DECTRIS: What kind of experiments or questions are you currently exploring with your microscope?

Kelvin: In KAUST, we work across the full spectrum of electron microscopy applications, different classes of materials such as nanomaterials and magnetic materials, and a variety of techniques, including TEM, STEM, differential phase contrast, 4D STEM, electron tomography, and more.

Among these, one of our central research themes is dose efficiency when imaging beam-sensitive materials. These include, for example, zeolite, MOF (metal-organic frameworks), and COF (covalent organic frameworks), which are the most important classes of catalytic materials studied nationwide in Saudi and internationally.

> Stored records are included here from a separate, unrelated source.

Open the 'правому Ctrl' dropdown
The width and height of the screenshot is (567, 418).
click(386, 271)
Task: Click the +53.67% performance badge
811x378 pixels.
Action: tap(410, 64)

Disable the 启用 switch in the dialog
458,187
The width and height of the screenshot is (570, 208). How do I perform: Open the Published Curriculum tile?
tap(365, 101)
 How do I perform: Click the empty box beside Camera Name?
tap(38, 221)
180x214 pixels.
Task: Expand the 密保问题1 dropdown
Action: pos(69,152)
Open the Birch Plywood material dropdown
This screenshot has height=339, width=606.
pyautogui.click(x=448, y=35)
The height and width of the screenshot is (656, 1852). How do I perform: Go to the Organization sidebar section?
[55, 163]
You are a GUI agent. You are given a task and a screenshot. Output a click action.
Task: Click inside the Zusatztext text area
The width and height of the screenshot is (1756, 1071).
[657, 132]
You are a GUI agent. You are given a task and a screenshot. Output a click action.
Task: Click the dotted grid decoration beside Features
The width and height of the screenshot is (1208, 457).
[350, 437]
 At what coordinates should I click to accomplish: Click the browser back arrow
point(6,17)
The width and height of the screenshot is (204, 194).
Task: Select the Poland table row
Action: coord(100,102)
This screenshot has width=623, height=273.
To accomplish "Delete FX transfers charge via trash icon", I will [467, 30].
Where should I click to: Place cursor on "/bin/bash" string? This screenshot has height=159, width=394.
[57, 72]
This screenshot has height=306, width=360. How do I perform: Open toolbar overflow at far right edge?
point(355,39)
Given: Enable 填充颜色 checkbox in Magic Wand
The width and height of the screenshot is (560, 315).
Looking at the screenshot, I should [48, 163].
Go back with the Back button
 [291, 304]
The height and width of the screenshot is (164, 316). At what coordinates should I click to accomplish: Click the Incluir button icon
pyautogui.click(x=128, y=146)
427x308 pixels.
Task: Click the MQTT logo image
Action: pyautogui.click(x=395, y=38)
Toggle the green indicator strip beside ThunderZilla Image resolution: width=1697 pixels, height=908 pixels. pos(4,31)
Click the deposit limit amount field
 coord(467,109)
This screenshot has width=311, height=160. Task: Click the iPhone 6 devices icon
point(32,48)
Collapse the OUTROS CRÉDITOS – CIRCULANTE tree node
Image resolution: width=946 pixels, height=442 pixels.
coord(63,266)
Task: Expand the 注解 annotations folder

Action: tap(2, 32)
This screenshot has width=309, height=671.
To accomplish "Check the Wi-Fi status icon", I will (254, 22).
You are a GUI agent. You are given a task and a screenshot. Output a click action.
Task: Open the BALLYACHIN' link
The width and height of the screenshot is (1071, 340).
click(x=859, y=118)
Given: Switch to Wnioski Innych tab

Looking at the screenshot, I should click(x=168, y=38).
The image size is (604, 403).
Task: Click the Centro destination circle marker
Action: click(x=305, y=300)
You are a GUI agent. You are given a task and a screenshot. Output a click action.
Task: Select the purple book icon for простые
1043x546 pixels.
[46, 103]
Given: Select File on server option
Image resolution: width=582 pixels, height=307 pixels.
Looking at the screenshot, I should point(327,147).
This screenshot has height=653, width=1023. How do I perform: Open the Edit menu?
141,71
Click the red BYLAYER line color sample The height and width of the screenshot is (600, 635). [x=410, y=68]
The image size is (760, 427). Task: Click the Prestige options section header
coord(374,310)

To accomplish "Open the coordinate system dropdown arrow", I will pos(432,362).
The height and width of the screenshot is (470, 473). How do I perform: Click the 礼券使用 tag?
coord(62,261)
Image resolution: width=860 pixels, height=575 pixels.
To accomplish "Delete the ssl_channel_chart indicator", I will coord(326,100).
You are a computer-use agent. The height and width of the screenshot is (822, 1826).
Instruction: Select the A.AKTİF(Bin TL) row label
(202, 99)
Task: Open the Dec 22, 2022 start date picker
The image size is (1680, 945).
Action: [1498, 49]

For us, every single electron counts. If one electron passes through the specimen but is not detected or not used for any reason, it represents a lost opportunity. That is why the recent installation of our new camera (ARINA) system has been transformative. It enables us to capture data that was simply inaccessible before. With it, we are now approaching the fundamental resolution limits set by statistical theory.

Practically, this means we are getting closer to the resolution set by statistical limit pushing several tens of e-/A2 for atomic resolution imaging. This allows us to reveal the true nature of material structures, while preserving the integrity of sensitive specimens. At this moment, that is our key application and an area where we continue to see rapid progress.

DECTRIS: You recently installed the DECTRIS ARINA detector. How has it influenced your work so far?

Kelvin: Already during the first day of training, we obtained results that completely opened our minds that a resolution of <0.9A resolution was obtained on one class of sensitive catalytic material zeolite. We were able to loosen the constraints on beam-sensitive materials such as COF, something we had never been able to achieve before. While I had anticipated an improvement, the scale of the leap was still surprising.

This breakthrough comes down to two key features of the camera. First, its high speed and excellent detective quantum efficiency (DQE), which ensures that nearly every electron is counted. Second, its large field of view in scanning mode, extending up to several hundred nanometers with 2k × 2k or even 4k × 4k scanning. Together, these features transform how we approach low-dose 4D STEM experiments.

Previously, limitations in speed and scanning area forced us to work under intense pressure, with very little room for error. Now, with a larger and more forgiving field of view, we can tolerate a few nanometers of "burn" without compromising the experiment. This reduces the psychological stress on operators and lowers the chance of human error, which directly translates into higher success rates.

After training both expert and non-expert users, we have already seen remarkable progress. After my training, the non-expert user can also reach roughly a 50% success rate on zeolite. This leads toward the much more challenging application of COF, where several tens to up to 100 e-/Ų is the total electron dose that can be used, including electrons spent on crystal identification. Experienced users can challenge themselves on COF for a rate of 20%. At the expert level, they can truly excel in the experiment.

Of course, the quality of sample preparation remains a critical factor. And with techniques such as tomography, success never comes in a single attempt. You need multiple trials to find the optimal parameters. But the important point is this: with the new camera, we can now routinely obtain high-quality datasets that can be reconstructed successfully. That level of productivity was not achievable before.

DECTRIS: What advice would you give to researchers managing older high-end instruments?

Kelvin: You know, it's hard to really give advice to anyone, because everyone does things a bit differently. For myself, I would say there are two things that are quite important. Firstly, gain a deeper understanding of electron optics not only to keep the instrument in good shape but also to better grasp the potential of relevant applications. Secondly, stay close to the latest technology and be ready to identify opportunities to integrate new developments into the microscope to drive new scientific applications.